Dubai continues to strengthen its global appeal as one of the most dynamic and in-demand residential real estate markets, according to a report by Metropolitan Homes, a subsidiary of Metropolitan Group, a real estate brokerage company.
Titled “Residential Resale Market Review in H1 2024”, the report confirms that Dubai’s residential resale market continues to outperform global trends. Svetlana Vasilieva, Head of Secondary Sales at Metropolitan Homes, said: “Dubai’s real estate market has shown remarkable strength and growth in H1 2024. The record sales volume and price increases during this period demonstrate the thriving economy of Dubai and its continued appeal as a global real estate destination.
As the emirate continues to benefit from its global status as an attractive international city, we are confident in the future growth of the real estate market, driven by several factors, such as increased foreign investment, infrastructure development and the city’s ongoing efforts to attract talent and businesses.”
Dubai’s residential resale market witnessed significant growth, with transaction volumes rising 17.8% year-on-year to 27,949 transactions, while the value of transactions increased by 23.1% to AED 76.34 billion. May set a new record with 17,139 residential resale transactions, the highest monthly total ever recorded.

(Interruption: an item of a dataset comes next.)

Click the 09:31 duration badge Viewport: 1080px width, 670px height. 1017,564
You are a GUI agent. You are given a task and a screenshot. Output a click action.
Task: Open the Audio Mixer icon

Metropolitan Homes also confirmed that it is optimistic about the continued growth and resilience of the Dubai residential resale market during the remainder of this year. Despite global uncertainty, Dubai offers a stable and attractive environment for investors and end-users, and the strong market fundamentals and strategic location of Dubai make it an attractive option. Key areas to keep an eye on include Dubai South (Emaar South, Expo City, etc.) and Dubailand (The Valley by Emaar, The Oasis by Emaar, etc.), as these areas witness increased investment and development. In terms of average resale prices, the average resale price per square foot for residential units increased to AED 1,545, up 7% compared to H1 2023.